Estive pensando no argumento de muitas pessoas contra o aborto que alegam que não é dado ao feto, o maior afetado (sem trocadilhos), a chance de escolha. Pois bem… Imaginemos uma situação. Você e sua mãe sofrem um acidente. Um acidente grave. Mas há uma chance de sobreviver. Contudo, só um de vocês pode se salvar. Isso pode se dar num avião desgovernado que só possui um pára-quedas. Ou num barco que afunda em águas gélidas que só possui um colete salva-vidas. Você nem precisa ser um feto. Você é simplesmente você, assim, na sua idade mesmo. Você escolhe se salvar ou salvar sua mãe?
Lembro que em casos onde a gestação põe em risco a vida da mãe, se se opta em salvar o feto, ainda assim há o risco de o mesmo não sobreviver, já que morrendo o útero que o formava, há grandes chances de morrer também o bebê.
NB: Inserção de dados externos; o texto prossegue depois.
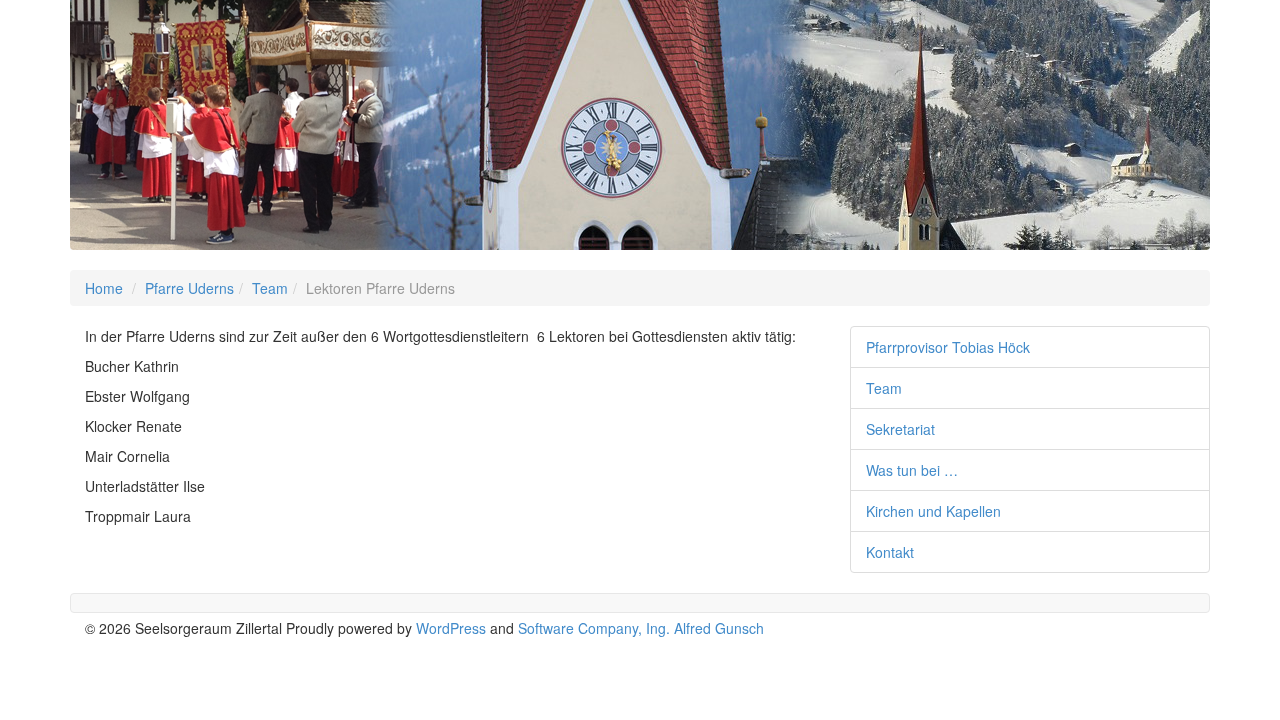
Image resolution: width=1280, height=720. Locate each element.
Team (270, 288)
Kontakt (890, 552)
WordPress (451, 628)
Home (104, 288)
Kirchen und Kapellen (933, 511)
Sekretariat (900, 429)
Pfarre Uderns (189, 288)
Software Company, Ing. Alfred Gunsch (641, 628)
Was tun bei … (912, 470)
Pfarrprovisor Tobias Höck (948, 347)
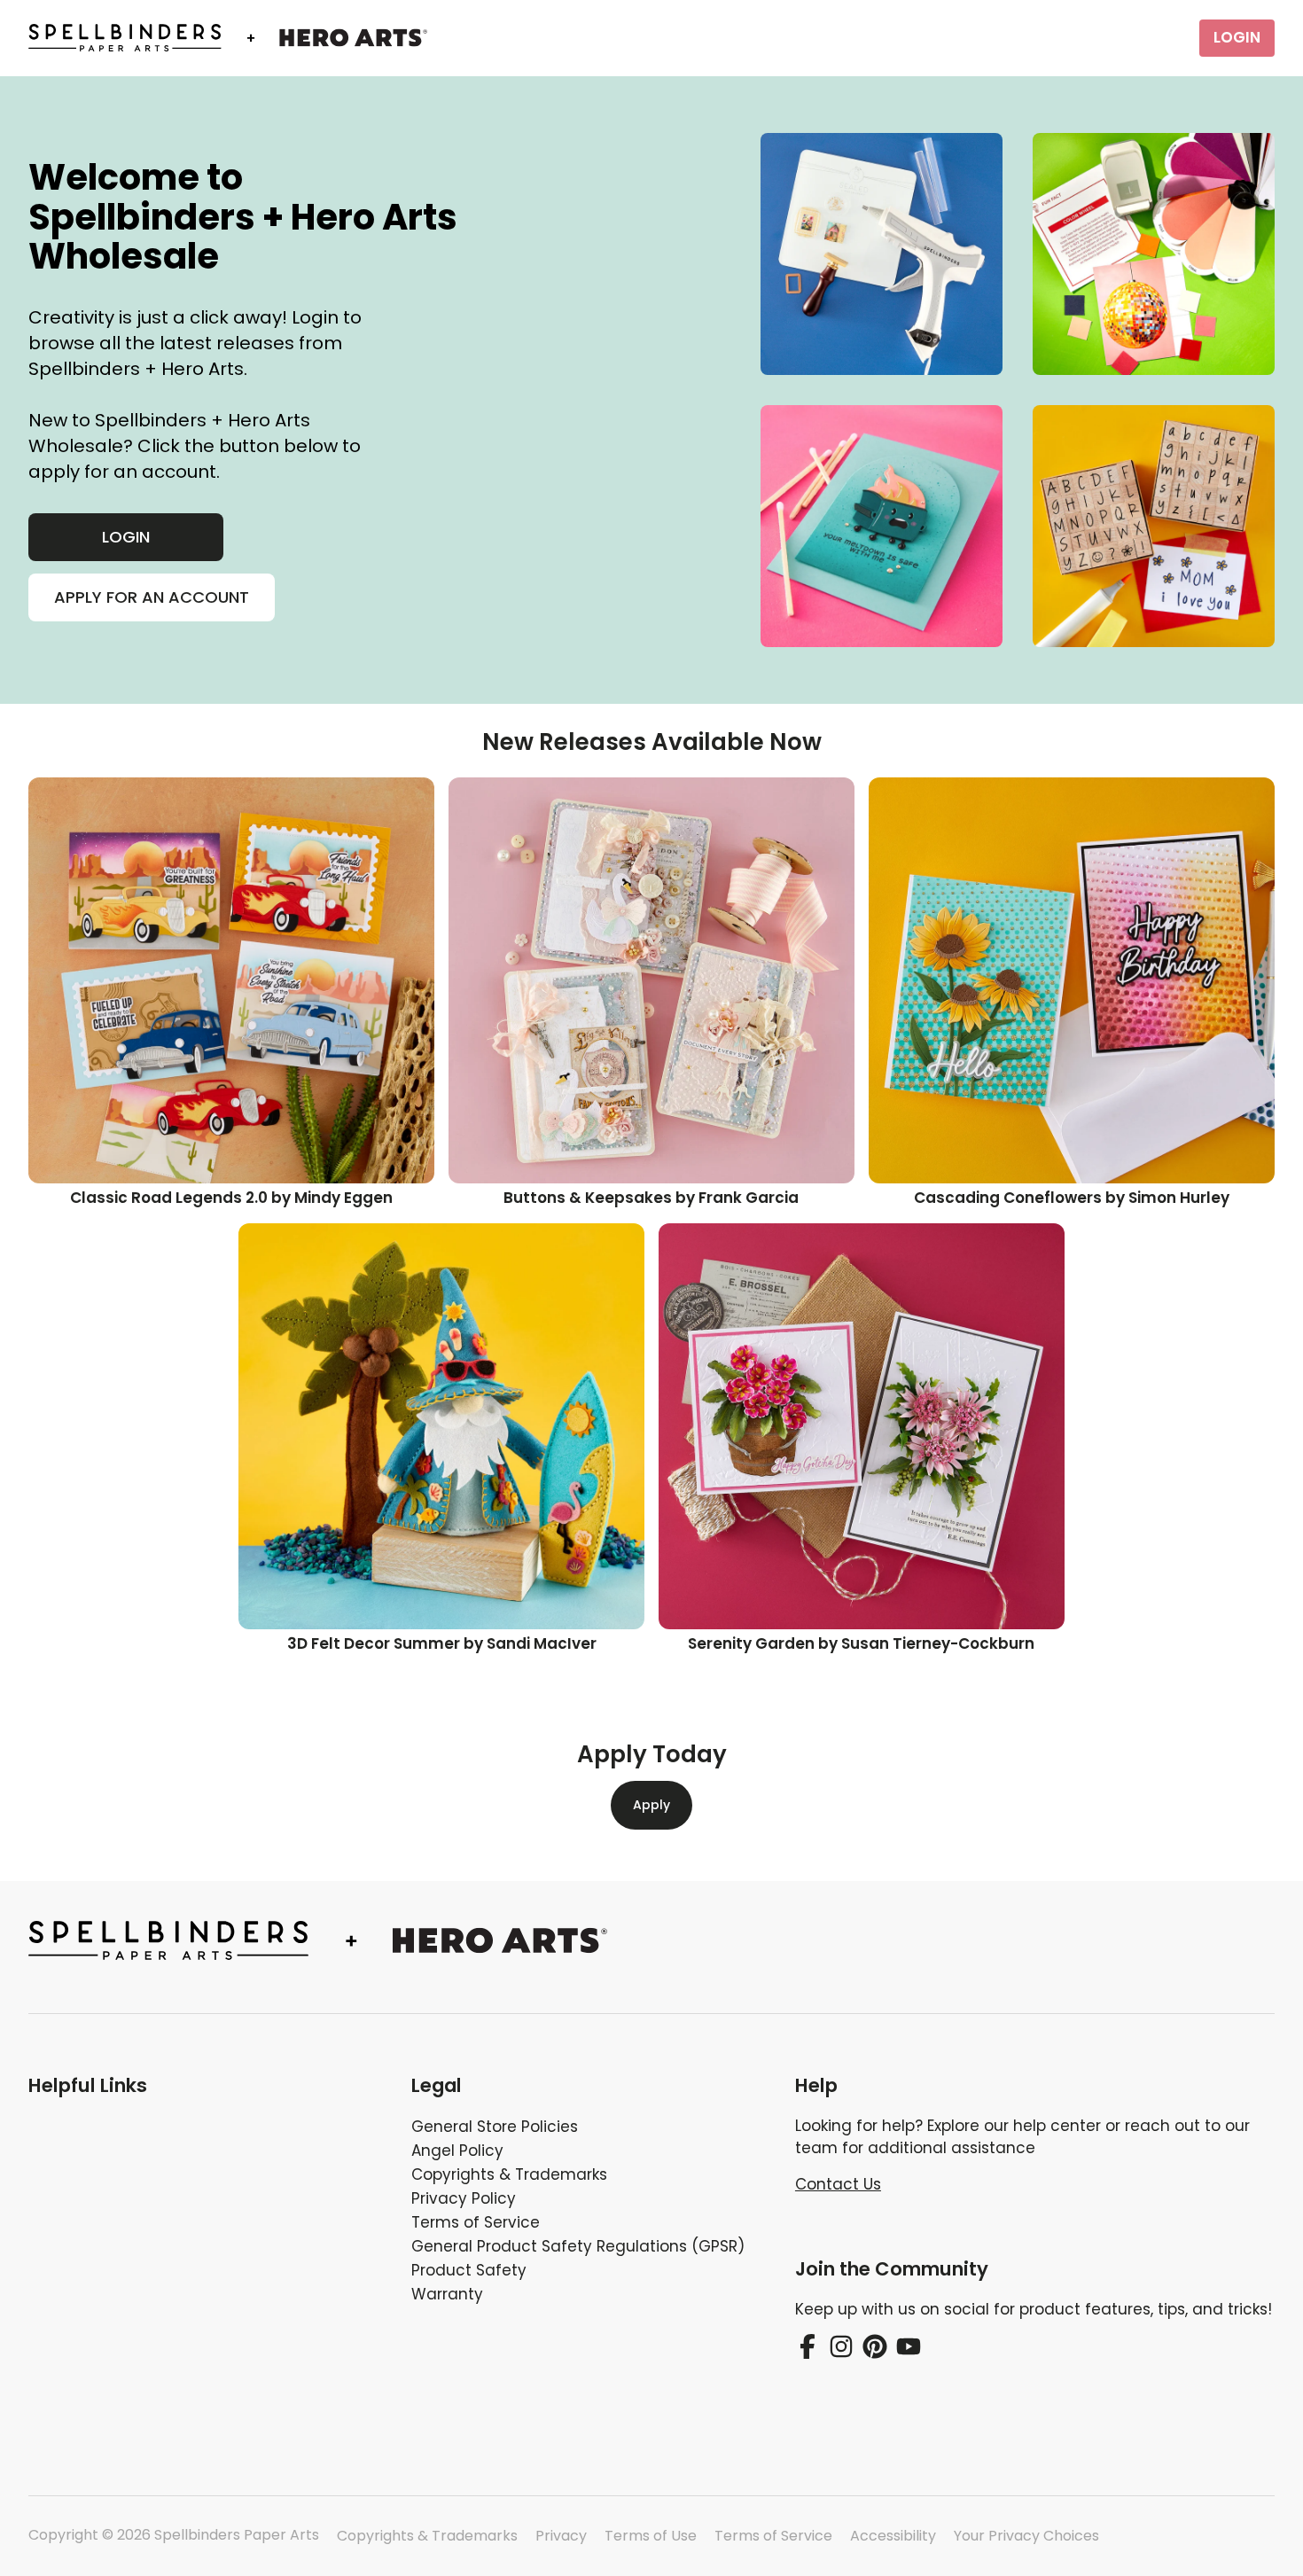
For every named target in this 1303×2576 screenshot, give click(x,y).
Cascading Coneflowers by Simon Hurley (1071, 1197)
Logicamente estou aqui argumentando dentro da situação polêmica ocorrida esta semana. Mas sim, sou a favor do aborto nas primeiras semanas de gestação em qualquer situação. Obviamente sou muito feliz por ter nascido. Mas hoje, ciente do que eu poderia ter causado à minha família, se pudesse, abriria mão de ter nascido, caso meu nascimento de alguma forma representasse um engodo à minha família, fosse por meus pais serem muito jovens e sem condições de dar a mim uma vida digna, fosse por dificuldades financeiras vividas por eles, fosse por problemas de saúde, ou até mesmo se meu nascimento viesse fruto de algum acidente com métodos anticoncepcionais e eles simplesmente não tivessem a mínima vontade de ter mais um filho.
Reinaldo Azevedo, que por enquanto foi o único “palpiteiro virtual” que vi defender o bispo até agora, acha que ao defender o aborto banalizamos nós a morte. Ele diz, com grifos dele:
A FACILIDADE COM QUE GRUPOS ORGANIZADOS DEFENDEM A MORTE ME É UMA COISA ASSUSTADORA. De certo modo, não compreendo os relevos da alma de quem sai às ruas para defender aborto, eutanásia, pena de morte… Não compreendo. Para mim, são práticas assustadoras.
Mas, dias atrás, assim como eu, ele indicou a leitura de um podcast de Diogo Mainardi. Onde era defendido, mesmo ciente das inúmeras mortes ocorridas no Iraque, que cada vez mais se enviasse soldados para o campo de batalha. Diogo escreveu:
Os americanos alarmaram-se tanto com o número [de mortes no Iraque] que aceitaram mandar mais 30 000 soldados para lá. Resultado? Em fevereiro de 2007, quando as novas tropas desembarcaram no país, registraram-se 3 014 mortes. Em agosto, elas já haviam diminuído para 1.674. Em setembro, 848. Em outubro, até a última quinta-feira, morreram 531 iraquianos.
O incoerente é que nesta hora a morte, pelo menos para eles, não parece uma “prática assustadora”. São apenas números que vão gradativamente diminuindo. Não tem família chorando, caixão chegando, naçao indignada. Jovem cheio de saúde levar bala na cabeça? Pode, mas não só pode: deve. Células que se multiplicam dentro do útero de uma mãe e que colocam em risco sua saúde? Não, isso não pode.